I’ve been on the road speaking on The Culture of Collaboration a lot recently. Meantime, material for this blog has been piling up, so I’ll share a few items:
There was a fascinating story in The Wall Street Journal on September 5 headlined “Scholars Link Success of Firms to Lives of CEOs” by Mark Maremont. You can read the story for free here. The story describes new research involving how the personal lives of CEOs may impact stock prices of their companies. The theory is that a family death or a recent large house purchase are distractions that negatively affect shareholder value.
Among the studies the story mentions is one by two Penn State professors called “It’s All About Me” which is to be published in Administrative Science Quarterly. The study concludes that narcissistic executives take greater risks, leading to bigger swings in profitability of their companies. You can read the paper by Arijit Chatterjee and Donald Hambrick here.
The Wall Street Journal story hints that a CEO-centric star culture drives many companies. This is shortsighted leadership. It’s no surprise that narcissistic executives expose their companies to uncalculated risks. Too often, star cultures breed shoot-from-the-hip leadership rather than consensus building through broad input. As companies adopt more collaborative cultures, swagger and narcissism become less appropriate and one leader’s distractions are less likely to jeopardize the company.

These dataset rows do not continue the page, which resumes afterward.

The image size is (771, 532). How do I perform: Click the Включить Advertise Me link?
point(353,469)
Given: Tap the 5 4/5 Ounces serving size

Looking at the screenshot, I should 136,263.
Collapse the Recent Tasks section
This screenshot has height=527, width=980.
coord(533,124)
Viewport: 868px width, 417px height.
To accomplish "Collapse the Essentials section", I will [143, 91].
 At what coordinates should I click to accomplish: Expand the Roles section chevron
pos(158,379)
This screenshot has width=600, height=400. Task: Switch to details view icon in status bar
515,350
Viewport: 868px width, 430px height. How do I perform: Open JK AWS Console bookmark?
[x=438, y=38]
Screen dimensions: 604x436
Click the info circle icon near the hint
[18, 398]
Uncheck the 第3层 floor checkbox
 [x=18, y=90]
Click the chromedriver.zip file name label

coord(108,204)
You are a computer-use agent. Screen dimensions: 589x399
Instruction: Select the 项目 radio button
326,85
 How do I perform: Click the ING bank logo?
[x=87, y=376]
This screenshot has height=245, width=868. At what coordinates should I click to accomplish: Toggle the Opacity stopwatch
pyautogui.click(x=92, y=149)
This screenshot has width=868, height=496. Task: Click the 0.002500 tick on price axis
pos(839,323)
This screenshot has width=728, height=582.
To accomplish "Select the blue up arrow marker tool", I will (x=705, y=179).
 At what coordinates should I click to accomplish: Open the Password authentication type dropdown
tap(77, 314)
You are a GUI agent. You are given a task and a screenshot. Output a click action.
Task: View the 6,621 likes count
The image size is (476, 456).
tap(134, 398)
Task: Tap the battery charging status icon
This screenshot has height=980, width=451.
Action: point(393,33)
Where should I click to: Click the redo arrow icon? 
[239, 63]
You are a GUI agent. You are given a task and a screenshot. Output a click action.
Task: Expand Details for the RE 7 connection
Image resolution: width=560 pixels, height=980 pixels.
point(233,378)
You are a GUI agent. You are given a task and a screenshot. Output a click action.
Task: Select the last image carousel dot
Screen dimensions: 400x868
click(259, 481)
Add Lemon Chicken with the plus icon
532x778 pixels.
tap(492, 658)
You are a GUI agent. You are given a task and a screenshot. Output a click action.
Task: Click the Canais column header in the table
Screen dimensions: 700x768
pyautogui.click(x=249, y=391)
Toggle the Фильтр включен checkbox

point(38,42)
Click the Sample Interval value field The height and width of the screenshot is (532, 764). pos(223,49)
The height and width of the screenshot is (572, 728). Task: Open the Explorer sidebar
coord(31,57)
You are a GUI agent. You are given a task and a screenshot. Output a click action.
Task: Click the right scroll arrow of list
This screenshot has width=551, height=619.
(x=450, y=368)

Google Docs let people collaborate on documents screen-to-screen. I’ve been checking out the tool recently. The drawback is that it’s not quite real time, but the potential is huge. Google hosts your documents for free, and you and your colleagues can log in and access them from anywhere.
Google has just enhanced the service with the ability to create and collaborate on presentations from anywhere. The capability stems in part from Google’s acquisition in April, 2007 of Tonic Systems. For more on this, check out Clint Boulton’s September 18 story in eWeek headlined “Google Offers ‘Collaboration in the Cloud.’”
I’ve been meaning to write more about Adobe and its tools. Core customers for such Adobe products as Illustrator, Photoshop, Flash and Dreamweaver are highly creative—and creative people are often collaborative. I’ve been checking out some of Adobe’s products recently. Acrobat Connect is the web conferencing tool that enables screen-to-screen sharing and annotating of Adobe’s other products and other applications. You can read my June 18 post about Acrobat Connect here.
I’ve also been checking out the new Adobe Creative Suite 3, which coupled with Acrobat Connect, lends itself to collaborative design. Using CS3, geographically-dispersed designers can create vector graphics, develop web sites, edit images and layout pages collaboratively. Marketing people can collaborate with designers in real time, annotating everything from brochures to web designs.